BEGIN Task input

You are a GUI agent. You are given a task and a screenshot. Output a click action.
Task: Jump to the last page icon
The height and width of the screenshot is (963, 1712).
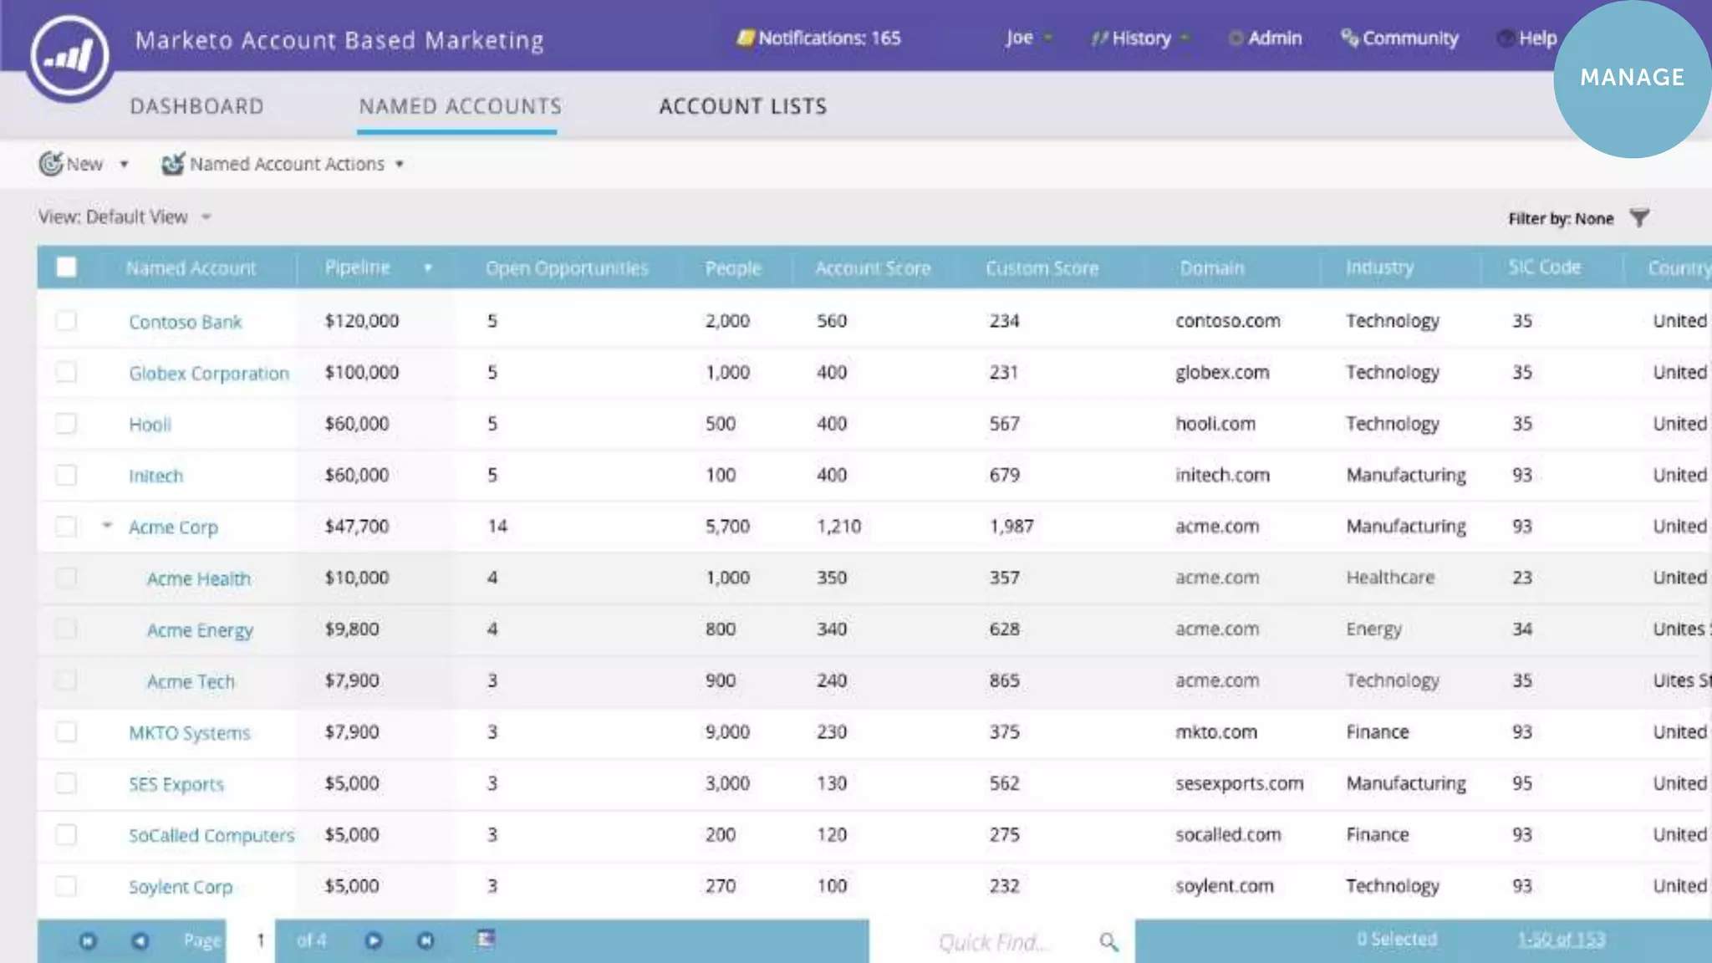coord(425,940)
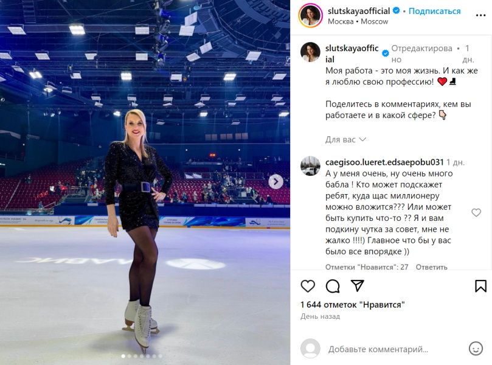Select the first carousel dot indicator
This screenshot has width=492, height=365.
point(123,356)
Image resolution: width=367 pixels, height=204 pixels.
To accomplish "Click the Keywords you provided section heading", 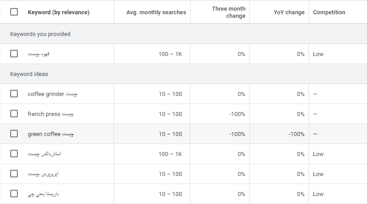I will tap(40, 34).
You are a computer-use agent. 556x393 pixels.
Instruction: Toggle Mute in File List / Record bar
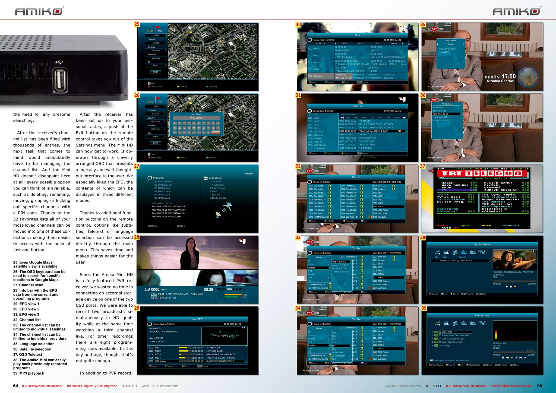coord(481,294)
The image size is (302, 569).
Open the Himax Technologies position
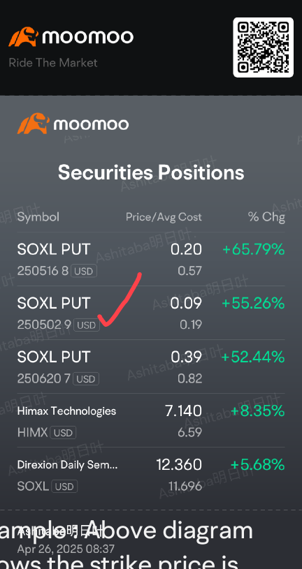click(x=151, y=420)
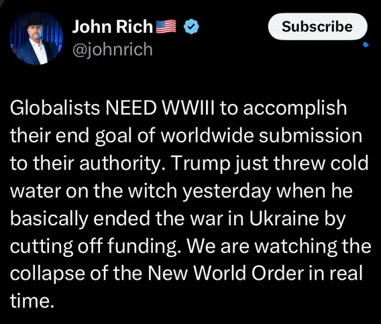Click the word "Trump" in the post

click(201, 163)
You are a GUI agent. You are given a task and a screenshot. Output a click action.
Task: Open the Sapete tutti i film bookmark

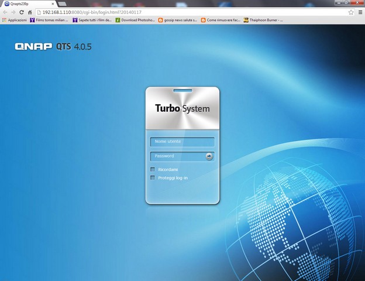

END Task input

__To do__: Copy the data exactly, from the line containing "The image size is (302, 569)." through the end of the data, and leave the pictures out of your copy.

__Task output__:
The image size is (302, 569).
Open the Himax Technologies position
click(x=151, y=420)
Click the word "Trump" in the post

click(201, 163)
You are a GUI agent. You are given a task and a screenshot. Output a click action.
Task: Open the Sapete tutti i film bookmark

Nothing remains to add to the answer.